■ **Texto fornecido**:
^^^^^^^^
A área financeira do Governo do Rio Grande do Norte é a quarta em estado de calamidade nos últimos quatro anos. Um ponto central do estado de calamidade é o maior diálogo entre Estado e União para a transferência de verbas: com os três decretos anteriores, R$ 677 milhões do Governo Federal foram transferidos pela União para as áreas da segurança, saúde e sistema penitenciário, de acordo com o levantamento feito pela Tribuna do Norte.
Se contar com a situação de emergência da seca, que tem um grau menos grave que o estado de calamidade, o valor transferido ao Rio Grande do Norte foi de R$ 737 milhões. Essa situação é mais antiga: o primeiro decreto é de 2012, sendo renovado por 12 vezes. As ajudas emergenciais, incluindo a de combate à seca, serviram principalmente para pagar salário de servidores, comprar equipamentos, reformar prédios, contratar operações e construir adutoras.
^^^^^^^^
■ **Sua tarefa**: Segundo o texto sobre o estado de calamidade no Rio Grande do Norte, para que serviram principalmente as ajudas emergenciais? Liste todos os usos mencionados. As linhas a seguir não são necessárias.
^^^^^^^^
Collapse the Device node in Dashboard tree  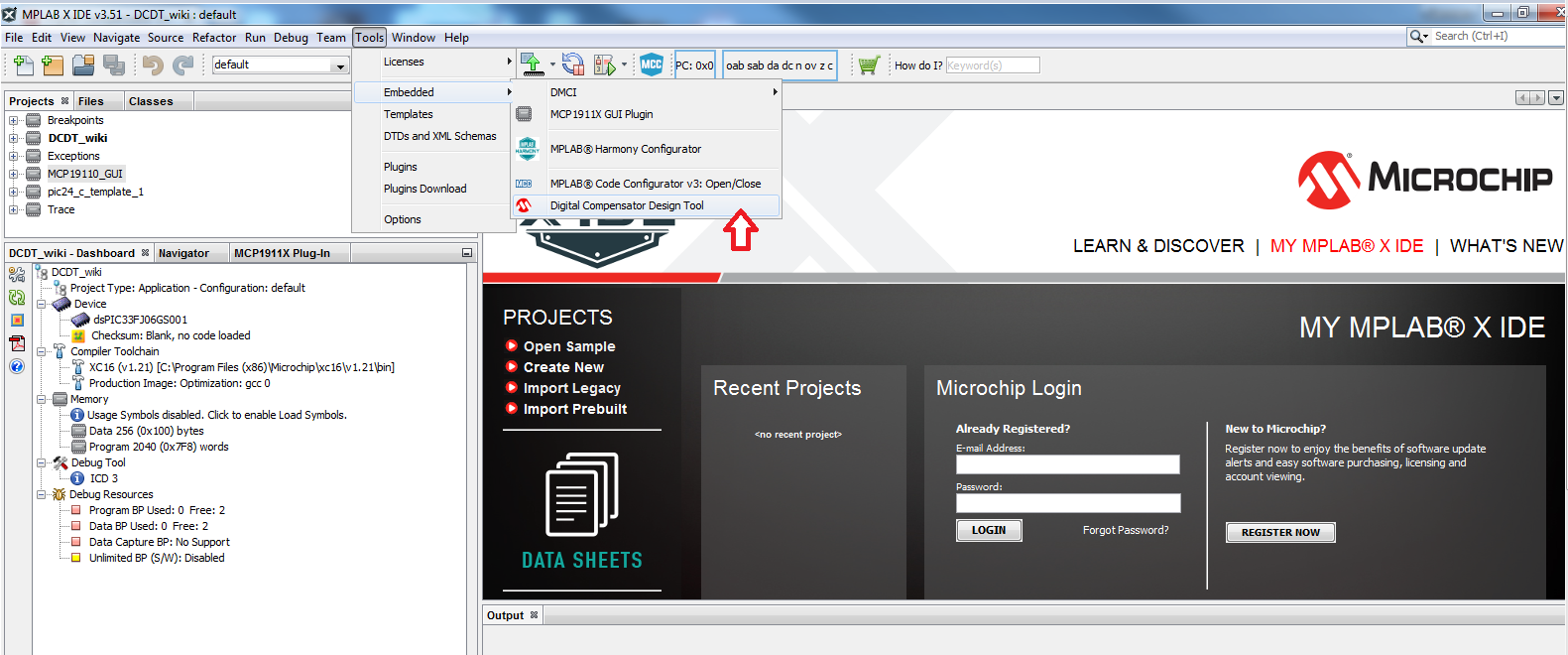coord(42,304)
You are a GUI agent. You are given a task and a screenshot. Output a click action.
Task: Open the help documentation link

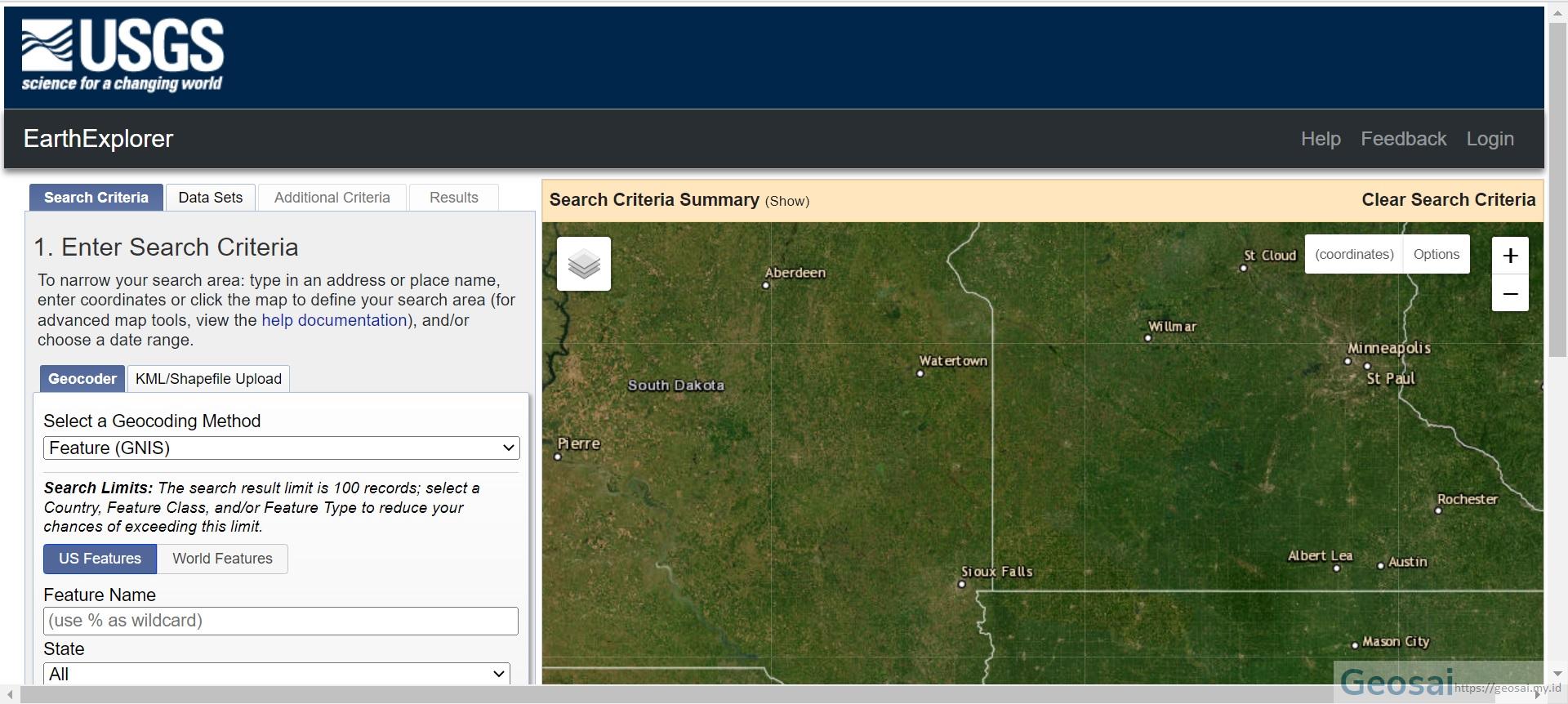333,320
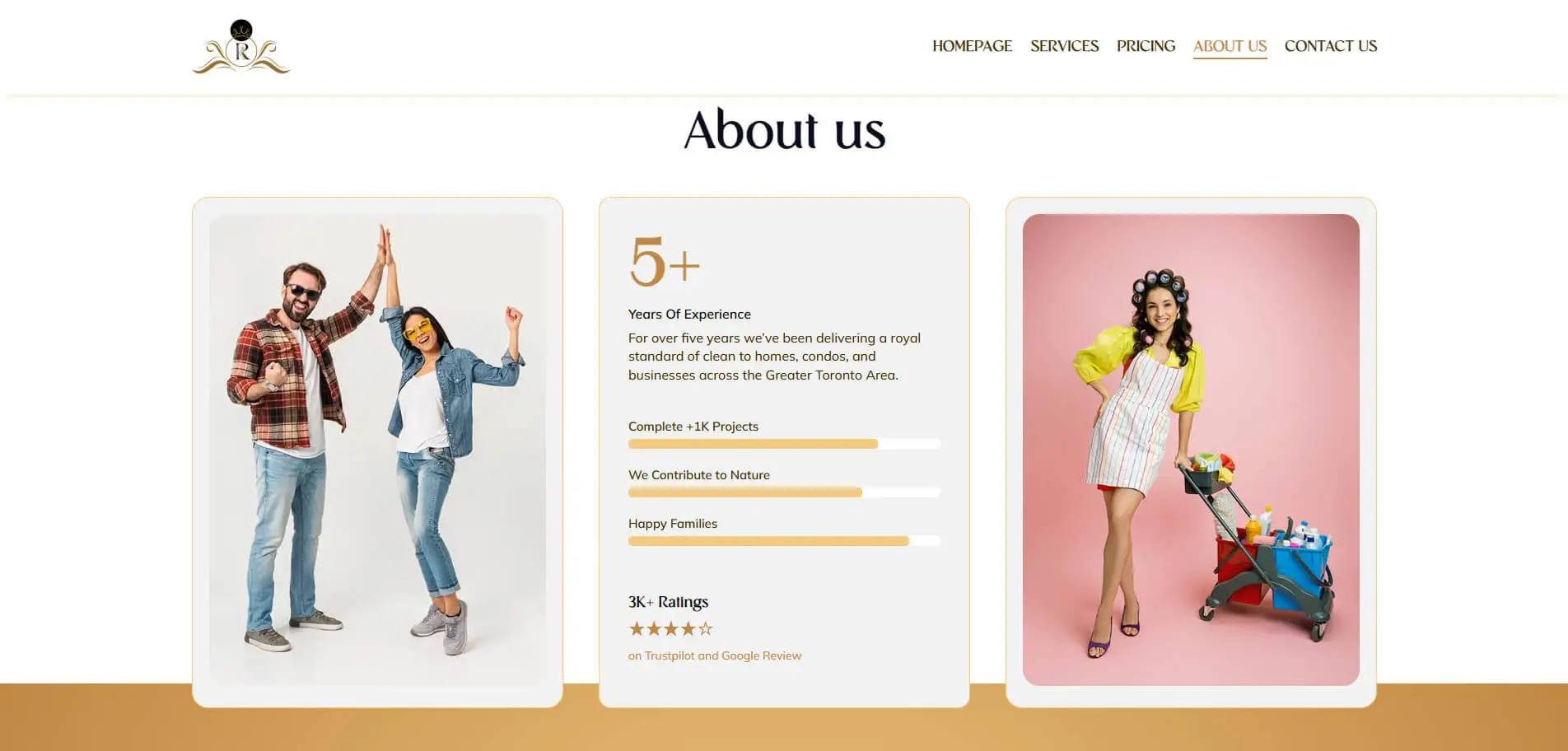This screenshot has height=751, width=1568.
Task: Click the large 5+ figure
Action: [665, 262]
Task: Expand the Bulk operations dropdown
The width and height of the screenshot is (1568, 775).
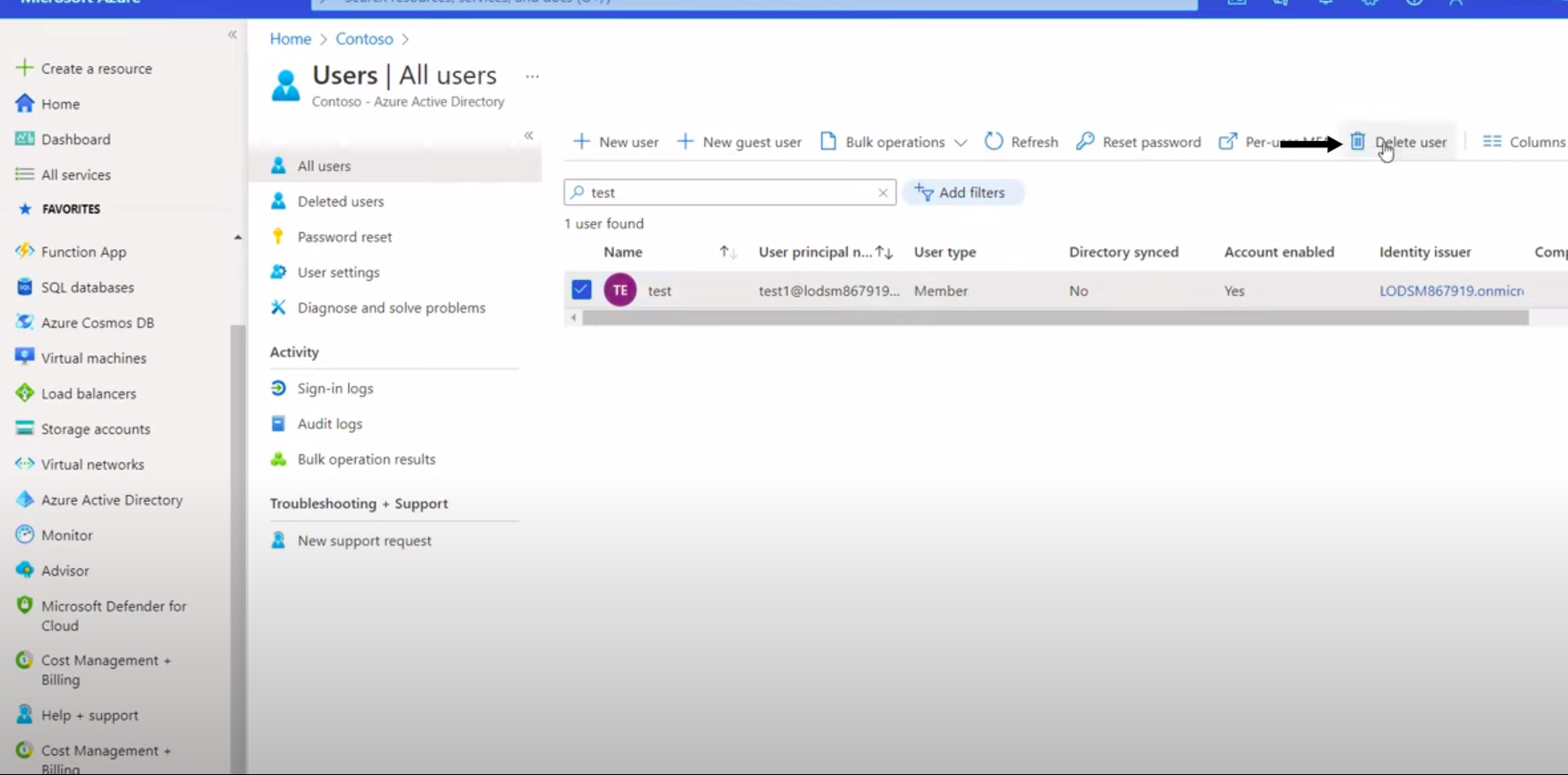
^^^^^^^^
■ **Resposta**:
- Pagar salário de servidores
- Comprar equipamentos
- Reformar prédios
- Contratar operações
- Construir adutoras